About this task: Please check every line of the listing for "Uncheck" and copy each line where it is found.

Input:

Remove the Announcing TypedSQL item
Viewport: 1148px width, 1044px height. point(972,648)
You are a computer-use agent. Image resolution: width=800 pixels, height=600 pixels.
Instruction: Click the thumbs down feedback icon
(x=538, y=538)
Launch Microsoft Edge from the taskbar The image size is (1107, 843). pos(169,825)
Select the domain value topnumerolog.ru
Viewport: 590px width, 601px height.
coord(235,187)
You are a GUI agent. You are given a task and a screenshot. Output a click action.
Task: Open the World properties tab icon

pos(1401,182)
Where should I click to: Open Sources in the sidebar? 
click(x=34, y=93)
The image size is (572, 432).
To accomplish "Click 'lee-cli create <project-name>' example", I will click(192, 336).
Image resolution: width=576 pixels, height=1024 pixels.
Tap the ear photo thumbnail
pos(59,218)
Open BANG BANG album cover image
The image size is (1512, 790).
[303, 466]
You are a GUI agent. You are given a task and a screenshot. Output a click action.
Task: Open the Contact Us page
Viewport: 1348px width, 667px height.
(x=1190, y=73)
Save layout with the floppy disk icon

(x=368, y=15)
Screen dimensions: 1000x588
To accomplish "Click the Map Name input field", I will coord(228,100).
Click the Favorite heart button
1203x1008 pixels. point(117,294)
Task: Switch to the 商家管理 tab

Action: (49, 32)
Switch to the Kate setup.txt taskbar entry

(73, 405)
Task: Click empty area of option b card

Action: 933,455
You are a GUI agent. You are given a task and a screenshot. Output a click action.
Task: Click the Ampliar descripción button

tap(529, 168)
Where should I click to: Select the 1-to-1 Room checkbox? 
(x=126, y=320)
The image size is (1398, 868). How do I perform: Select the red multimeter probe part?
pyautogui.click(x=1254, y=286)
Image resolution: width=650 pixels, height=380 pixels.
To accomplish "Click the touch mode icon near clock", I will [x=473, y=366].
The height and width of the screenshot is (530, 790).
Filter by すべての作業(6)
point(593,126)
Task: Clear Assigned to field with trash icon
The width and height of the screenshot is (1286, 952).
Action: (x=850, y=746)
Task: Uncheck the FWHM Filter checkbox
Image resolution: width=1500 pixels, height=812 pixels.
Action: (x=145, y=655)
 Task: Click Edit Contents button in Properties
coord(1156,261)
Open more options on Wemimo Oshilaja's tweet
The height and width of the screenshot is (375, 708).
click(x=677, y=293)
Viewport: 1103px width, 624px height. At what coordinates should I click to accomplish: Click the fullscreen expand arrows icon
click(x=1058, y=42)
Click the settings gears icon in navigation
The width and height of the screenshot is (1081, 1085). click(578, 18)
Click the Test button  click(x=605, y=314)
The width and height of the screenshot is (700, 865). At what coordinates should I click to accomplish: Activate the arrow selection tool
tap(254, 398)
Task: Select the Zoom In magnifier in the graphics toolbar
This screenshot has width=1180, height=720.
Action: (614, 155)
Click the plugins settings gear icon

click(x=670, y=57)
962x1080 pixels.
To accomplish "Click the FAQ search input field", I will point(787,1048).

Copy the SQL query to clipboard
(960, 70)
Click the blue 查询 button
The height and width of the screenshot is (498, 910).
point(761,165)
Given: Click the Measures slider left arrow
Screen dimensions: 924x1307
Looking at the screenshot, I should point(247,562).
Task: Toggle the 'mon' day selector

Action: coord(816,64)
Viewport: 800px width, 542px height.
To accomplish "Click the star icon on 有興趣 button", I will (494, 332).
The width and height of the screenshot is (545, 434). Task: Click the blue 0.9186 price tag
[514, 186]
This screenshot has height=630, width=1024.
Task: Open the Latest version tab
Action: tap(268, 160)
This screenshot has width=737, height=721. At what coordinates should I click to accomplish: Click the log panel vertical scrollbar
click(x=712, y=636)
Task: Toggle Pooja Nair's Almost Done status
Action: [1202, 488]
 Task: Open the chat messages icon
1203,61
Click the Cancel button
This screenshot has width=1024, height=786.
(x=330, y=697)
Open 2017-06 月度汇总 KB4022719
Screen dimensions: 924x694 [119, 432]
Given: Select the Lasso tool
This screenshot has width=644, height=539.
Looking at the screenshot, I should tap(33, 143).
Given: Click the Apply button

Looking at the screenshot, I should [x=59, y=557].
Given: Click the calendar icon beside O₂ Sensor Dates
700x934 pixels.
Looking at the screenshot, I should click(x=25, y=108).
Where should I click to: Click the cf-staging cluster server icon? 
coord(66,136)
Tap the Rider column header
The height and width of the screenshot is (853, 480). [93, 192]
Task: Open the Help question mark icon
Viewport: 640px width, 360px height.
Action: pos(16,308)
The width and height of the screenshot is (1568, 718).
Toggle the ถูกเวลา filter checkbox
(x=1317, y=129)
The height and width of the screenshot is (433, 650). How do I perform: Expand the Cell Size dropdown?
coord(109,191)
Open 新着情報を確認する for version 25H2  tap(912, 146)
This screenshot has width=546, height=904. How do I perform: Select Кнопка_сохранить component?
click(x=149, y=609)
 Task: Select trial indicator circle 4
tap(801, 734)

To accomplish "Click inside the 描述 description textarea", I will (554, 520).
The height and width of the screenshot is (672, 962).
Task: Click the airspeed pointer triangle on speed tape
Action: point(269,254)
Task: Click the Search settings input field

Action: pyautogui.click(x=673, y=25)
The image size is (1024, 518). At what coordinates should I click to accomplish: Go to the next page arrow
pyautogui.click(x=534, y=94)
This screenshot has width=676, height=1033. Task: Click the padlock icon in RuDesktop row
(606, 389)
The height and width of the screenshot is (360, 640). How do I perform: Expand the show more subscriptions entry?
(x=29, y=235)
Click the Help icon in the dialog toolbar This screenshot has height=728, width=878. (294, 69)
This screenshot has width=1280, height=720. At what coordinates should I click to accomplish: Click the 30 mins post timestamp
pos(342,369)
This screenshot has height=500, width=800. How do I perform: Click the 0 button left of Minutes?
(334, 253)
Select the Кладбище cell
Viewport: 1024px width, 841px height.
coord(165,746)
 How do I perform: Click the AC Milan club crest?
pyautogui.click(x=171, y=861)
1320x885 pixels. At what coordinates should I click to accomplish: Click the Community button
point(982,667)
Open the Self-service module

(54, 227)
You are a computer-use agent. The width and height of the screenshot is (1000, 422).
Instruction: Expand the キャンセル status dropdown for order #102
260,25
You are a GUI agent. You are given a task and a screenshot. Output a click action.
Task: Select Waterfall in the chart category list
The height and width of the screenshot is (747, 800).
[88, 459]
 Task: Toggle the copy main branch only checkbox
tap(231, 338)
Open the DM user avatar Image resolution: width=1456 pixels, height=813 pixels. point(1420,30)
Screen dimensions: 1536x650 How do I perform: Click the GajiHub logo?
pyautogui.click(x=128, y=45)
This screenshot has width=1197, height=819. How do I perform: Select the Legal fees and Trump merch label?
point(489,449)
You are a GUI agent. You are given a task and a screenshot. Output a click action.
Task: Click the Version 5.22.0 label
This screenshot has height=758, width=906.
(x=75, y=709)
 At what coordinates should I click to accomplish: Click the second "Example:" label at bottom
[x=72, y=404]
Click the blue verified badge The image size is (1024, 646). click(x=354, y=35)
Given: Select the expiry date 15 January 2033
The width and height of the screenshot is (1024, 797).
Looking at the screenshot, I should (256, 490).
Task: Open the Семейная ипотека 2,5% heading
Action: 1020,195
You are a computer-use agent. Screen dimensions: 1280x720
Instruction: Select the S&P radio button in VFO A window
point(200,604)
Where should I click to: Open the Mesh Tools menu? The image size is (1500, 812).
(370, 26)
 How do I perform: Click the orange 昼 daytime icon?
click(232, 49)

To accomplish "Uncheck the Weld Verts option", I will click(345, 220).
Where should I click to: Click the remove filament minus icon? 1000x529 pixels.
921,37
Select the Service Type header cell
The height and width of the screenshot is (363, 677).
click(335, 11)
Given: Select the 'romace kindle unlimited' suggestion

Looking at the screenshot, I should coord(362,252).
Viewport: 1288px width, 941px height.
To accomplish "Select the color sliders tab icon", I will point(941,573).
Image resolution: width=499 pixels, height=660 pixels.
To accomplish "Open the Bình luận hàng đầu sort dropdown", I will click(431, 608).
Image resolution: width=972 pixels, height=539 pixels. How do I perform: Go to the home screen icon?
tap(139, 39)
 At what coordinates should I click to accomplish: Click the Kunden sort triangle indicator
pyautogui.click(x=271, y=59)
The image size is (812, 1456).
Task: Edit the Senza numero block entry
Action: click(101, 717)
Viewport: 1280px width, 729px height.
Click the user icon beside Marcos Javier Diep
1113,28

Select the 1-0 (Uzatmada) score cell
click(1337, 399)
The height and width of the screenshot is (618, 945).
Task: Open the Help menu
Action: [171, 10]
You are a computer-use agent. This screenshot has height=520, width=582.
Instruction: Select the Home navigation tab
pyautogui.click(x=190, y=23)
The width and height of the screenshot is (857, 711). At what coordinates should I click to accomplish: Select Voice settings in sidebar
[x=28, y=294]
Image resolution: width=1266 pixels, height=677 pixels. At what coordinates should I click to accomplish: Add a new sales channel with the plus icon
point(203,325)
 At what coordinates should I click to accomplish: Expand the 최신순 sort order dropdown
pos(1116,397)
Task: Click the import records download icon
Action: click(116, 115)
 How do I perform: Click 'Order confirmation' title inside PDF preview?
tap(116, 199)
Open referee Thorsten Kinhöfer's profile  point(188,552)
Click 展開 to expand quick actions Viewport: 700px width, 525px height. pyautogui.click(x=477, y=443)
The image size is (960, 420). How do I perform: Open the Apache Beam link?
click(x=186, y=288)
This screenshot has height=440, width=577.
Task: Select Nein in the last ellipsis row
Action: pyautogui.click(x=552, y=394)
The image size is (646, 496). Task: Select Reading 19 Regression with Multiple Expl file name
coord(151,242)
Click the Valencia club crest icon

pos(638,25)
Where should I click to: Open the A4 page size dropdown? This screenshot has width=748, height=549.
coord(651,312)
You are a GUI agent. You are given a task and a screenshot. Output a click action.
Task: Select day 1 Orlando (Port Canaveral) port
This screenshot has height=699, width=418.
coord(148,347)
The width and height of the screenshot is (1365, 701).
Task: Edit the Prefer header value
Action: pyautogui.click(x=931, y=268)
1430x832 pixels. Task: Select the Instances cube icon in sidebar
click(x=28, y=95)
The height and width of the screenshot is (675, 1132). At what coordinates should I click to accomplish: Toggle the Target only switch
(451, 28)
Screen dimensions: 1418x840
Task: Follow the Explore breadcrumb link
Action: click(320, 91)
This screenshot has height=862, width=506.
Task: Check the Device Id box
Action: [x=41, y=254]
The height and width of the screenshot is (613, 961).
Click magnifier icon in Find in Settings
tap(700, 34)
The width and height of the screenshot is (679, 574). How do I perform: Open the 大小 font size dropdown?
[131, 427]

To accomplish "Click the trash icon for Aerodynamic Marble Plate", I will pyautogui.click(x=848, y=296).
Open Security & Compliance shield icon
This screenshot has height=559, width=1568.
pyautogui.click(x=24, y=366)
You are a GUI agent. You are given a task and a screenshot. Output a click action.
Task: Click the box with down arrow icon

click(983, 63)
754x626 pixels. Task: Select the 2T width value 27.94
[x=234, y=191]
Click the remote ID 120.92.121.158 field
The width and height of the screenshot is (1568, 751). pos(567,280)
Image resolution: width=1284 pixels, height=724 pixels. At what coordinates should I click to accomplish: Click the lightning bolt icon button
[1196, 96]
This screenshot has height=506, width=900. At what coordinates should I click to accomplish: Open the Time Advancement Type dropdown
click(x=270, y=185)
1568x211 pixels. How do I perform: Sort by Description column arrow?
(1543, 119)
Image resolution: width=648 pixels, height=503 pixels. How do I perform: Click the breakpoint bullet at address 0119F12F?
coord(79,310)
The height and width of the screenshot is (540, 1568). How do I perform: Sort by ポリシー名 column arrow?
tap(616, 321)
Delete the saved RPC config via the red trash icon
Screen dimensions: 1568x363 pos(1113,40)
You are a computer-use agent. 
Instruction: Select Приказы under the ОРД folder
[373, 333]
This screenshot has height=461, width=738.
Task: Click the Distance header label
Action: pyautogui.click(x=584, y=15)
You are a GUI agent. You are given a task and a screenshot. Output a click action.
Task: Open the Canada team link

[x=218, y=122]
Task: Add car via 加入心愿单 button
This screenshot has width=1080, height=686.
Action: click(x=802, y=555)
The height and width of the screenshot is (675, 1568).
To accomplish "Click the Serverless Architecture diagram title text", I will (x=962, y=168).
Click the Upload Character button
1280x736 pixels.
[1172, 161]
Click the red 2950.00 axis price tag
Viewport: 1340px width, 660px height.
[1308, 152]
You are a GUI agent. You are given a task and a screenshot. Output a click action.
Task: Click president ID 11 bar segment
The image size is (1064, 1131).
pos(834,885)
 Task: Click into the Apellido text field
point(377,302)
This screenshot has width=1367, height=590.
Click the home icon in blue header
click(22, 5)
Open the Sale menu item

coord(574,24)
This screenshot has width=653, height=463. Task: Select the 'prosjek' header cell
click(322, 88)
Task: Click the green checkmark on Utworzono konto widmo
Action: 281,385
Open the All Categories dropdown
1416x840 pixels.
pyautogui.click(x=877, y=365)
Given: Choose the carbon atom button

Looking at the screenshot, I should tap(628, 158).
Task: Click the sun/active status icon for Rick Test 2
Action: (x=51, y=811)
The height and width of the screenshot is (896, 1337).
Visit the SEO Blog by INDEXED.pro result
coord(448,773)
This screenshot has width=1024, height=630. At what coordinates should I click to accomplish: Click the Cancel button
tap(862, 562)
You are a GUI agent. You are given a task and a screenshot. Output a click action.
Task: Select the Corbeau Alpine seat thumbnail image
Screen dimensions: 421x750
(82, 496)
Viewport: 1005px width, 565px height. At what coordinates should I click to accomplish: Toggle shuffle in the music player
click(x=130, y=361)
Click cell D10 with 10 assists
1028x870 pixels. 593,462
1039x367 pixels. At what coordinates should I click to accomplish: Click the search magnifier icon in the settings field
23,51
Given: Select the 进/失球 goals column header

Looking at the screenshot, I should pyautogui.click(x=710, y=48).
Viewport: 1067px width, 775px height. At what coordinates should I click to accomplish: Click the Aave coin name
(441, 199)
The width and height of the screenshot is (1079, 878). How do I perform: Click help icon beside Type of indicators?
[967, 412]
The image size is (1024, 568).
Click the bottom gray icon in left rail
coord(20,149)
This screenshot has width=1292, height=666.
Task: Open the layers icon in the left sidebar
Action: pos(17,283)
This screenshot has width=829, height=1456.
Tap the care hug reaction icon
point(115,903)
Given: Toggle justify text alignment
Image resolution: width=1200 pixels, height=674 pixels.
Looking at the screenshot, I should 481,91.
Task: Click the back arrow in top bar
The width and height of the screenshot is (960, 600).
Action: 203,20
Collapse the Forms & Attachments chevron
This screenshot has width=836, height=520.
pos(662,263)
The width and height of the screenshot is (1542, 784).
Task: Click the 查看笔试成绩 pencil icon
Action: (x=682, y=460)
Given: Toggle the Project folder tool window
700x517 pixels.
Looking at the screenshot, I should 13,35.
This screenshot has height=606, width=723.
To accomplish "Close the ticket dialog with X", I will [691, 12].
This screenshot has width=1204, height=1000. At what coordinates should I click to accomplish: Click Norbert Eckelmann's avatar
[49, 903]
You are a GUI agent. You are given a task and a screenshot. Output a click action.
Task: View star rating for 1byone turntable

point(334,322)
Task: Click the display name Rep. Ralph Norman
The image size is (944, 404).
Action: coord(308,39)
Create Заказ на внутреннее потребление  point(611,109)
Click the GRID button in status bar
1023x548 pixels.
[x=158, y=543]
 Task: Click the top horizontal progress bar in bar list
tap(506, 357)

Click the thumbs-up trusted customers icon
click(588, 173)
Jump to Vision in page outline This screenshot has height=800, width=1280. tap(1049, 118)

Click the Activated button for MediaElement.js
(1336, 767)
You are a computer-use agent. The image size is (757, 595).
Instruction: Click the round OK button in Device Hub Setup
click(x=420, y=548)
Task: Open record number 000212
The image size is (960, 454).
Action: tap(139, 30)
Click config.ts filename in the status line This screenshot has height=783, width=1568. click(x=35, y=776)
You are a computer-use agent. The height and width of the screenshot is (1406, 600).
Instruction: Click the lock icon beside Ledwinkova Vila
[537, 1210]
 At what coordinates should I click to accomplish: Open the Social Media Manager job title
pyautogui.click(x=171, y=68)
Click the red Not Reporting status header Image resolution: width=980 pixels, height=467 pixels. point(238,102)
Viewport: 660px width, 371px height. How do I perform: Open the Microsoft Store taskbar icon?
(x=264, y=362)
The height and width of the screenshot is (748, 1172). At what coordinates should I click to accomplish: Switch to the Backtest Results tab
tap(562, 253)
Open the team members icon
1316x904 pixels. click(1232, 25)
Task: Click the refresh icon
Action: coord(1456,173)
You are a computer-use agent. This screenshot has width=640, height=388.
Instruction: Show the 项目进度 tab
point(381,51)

Finished task:
Task: Uncheck the FWHM Filter checkbox
To accomplish "Uncheck the Weld Verts option", I will click(345, 220).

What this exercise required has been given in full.